- Exercise directions: From the entries, copy every line that carries the string "word".

BEGIN Given data

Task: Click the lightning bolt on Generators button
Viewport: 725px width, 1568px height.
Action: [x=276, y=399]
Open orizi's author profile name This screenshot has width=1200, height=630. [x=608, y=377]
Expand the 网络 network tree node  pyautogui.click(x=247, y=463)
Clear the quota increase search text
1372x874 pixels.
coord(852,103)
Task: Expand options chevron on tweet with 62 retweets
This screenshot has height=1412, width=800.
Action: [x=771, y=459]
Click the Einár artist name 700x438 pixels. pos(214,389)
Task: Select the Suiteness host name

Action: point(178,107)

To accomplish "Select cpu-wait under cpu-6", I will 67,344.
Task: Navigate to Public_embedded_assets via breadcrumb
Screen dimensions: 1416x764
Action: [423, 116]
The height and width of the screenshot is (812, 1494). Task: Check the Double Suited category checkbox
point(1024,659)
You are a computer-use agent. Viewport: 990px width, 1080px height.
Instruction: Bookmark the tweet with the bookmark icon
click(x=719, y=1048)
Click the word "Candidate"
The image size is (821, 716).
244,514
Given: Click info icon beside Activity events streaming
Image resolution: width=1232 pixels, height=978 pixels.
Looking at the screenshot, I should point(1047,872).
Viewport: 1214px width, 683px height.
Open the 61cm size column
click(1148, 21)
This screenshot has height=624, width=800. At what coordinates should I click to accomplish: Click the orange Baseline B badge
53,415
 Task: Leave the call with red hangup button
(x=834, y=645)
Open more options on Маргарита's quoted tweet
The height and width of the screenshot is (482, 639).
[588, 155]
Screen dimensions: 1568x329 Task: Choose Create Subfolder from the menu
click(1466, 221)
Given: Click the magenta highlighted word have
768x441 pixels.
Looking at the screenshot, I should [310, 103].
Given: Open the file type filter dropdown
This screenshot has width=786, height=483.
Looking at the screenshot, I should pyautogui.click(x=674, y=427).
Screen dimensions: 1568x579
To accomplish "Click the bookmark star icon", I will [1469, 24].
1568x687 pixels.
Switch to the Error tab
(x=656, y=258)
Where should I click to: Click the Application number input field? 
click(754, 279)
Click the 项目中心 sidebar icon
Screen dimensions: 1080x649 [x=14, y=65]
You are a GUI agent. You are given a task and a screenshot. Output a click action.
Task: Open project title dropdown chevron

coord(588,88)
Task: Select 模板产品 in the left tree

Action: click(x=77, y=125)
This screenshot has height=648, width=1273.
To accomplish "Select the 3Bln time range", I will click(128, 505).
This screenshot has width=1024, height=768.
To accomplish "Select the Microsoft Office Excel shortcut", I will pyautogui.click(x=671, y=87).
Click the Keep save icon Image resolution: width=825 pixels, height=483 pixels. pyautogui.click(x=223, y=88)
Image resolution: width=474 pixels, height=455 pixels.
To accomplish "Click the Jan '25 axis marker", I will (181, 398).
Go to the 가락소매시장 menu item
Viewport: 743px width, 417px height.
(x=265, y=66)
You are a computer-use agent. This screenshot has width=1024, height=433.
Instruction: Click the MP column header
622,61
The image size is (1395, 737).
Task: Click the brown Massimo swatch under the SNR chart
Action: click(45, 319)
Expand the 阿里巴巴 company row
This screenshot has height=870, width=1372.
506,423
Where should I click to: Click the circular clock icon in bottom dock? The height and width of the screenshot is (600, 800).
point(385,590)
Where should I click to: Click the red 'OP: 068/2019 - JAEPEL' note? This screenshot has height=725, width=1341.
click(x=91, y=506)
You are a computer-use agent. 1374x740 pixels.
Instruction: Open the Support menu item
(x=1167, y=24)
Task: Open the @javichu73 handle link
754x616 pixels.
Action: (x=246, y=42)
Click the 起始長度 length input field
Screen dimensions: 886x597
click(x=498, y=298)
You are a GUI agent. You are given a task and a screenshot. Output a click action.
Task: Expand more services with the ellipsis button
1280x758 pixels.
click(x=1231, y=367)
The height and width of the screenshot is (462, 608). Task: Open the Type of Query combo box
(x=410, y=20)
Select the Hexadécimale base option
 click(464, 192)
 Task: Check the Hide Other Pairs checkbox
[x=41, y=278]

END Given data

- Task result:
Click the word "Candidate"
Given: Click the magenta highlighted word have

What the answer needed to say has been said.